LE FIN MOT

Un seul mot vous manque...

Timbrés de l'orthographe n° 18
janvier 2017

... et tout est déformé ! L'actualité nous en fournit un nouvel exemple, pour peu qu'il en soit besoin.

Mercredi 9 novembre. Le monde entier se réveille avec une solide gueule de bois. Déjouant tous les pronostics, le milliardaire Donald Trump devient le quarante-cinquième président des États-Unis. Dans la soirée, nos chaînes de télévision reviennent à l'envi sur ce qui est ressenti par beaucoup comme un authentique séisme politique. Le vingt heures de France 2 ne fait évidemment pas exception à la règle, les capitales des pays qui comptent sur l'échiquier international étant sondées l'une après l'autre.

Quand vient le tour de Pékin, David Pujadas laisse d'abord entendre que l'enthousiasme doit y être moindre qu'à Moscou, eu égard aux propos très durs que le candidat républicain a tenus, durant la campagne, à l'endroit de Chinois accusés, rien de moins, de comploter contre les États-Unis. Il serait même allé, rappelle-t-il, jusqu'à brandir la menace d'une véritable guerre économique, en annonçant qu'il n'hésiterait pas à taxer lourdement leurs produits.

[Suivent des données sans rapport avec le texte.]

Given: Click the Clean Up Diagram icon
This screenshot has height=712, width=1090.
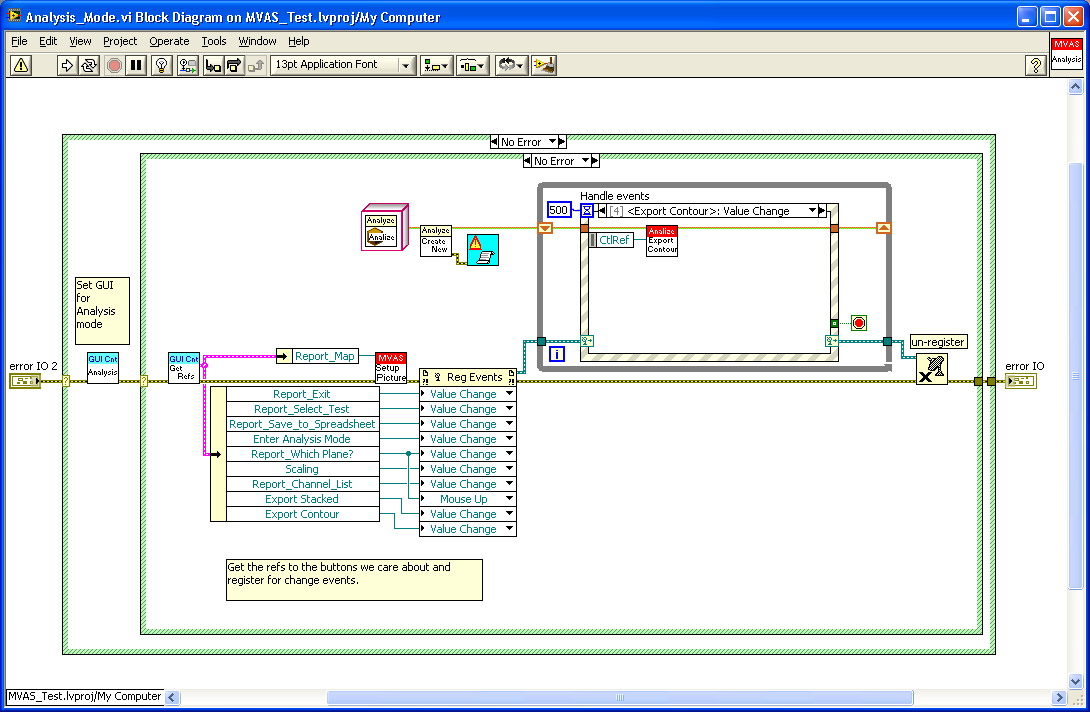Looking at the screenshot, I should (544, 65).
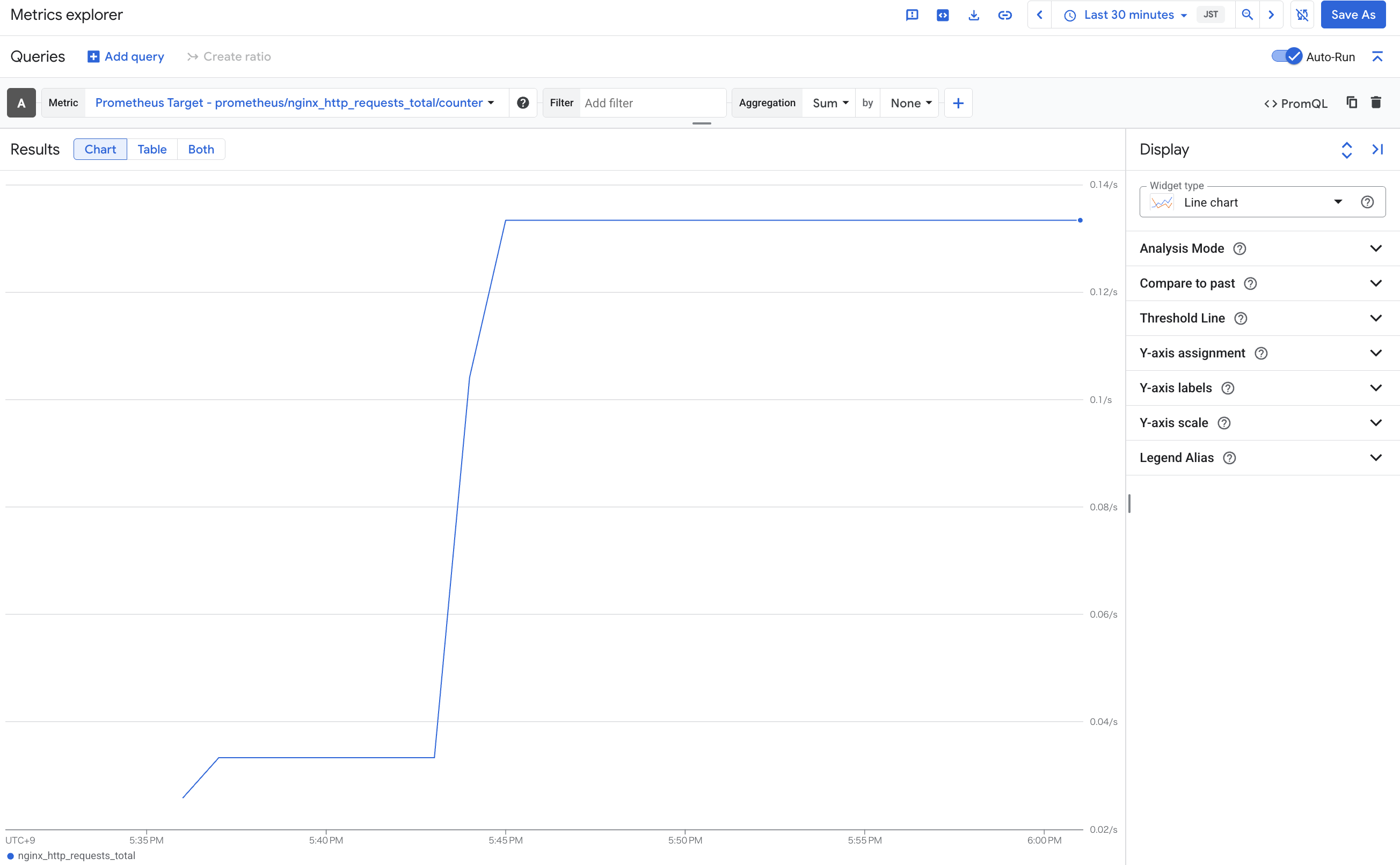Click the download chart icon
The height and width of the screenshot is (865, 1400).
974,15
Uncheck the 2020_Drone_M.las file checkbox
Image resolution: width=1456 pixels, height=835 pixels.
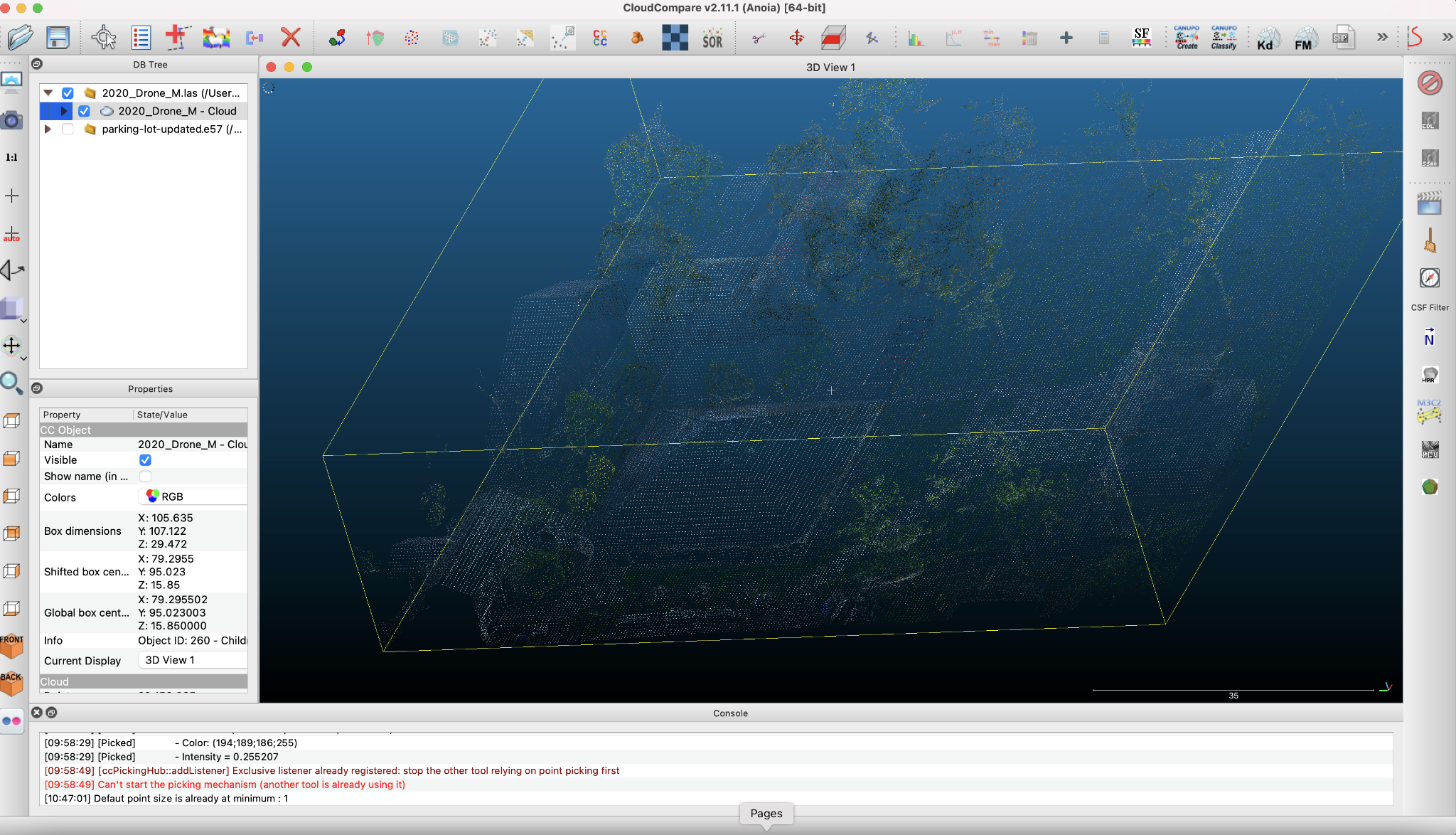pos(68,93)
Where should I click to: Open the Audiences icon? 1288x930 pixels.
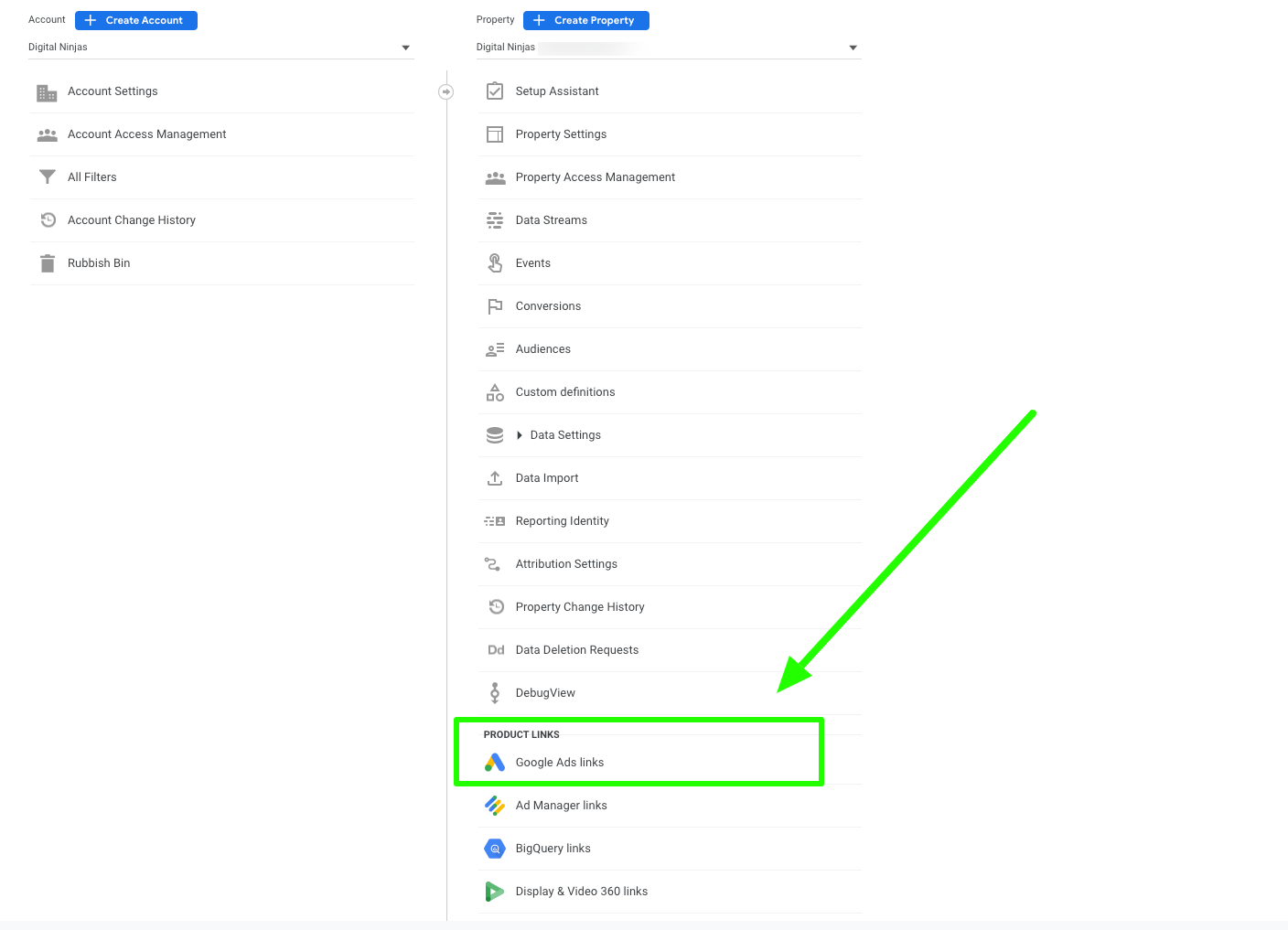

Le correspondant qu'il interroge se montre pourtant plus mesuré. Certes, concède-t-il, l'inquiétude est réelle sur ce terrain-là. Malgré tout, les dirigeants chinois, qui sont réputés pour leur pragmatisme, s'adapteront à cette nouvelle donne. D'autant, nous explique-t-on, qu'ils auront en revanche tout à gagner, sur le plan international, d'un prévisible désengagement d'Oncle Sam : « Ils attendent avec impatience la politique de repli prônée par Donald Trump qui veut fermer des bases américaines en Corée ou au Japon, laissant les Chinois maîtres du jeu en Asie. »

«  Et ça, conclut notre correspondant, ça n'est pas sans leur déplaire ! »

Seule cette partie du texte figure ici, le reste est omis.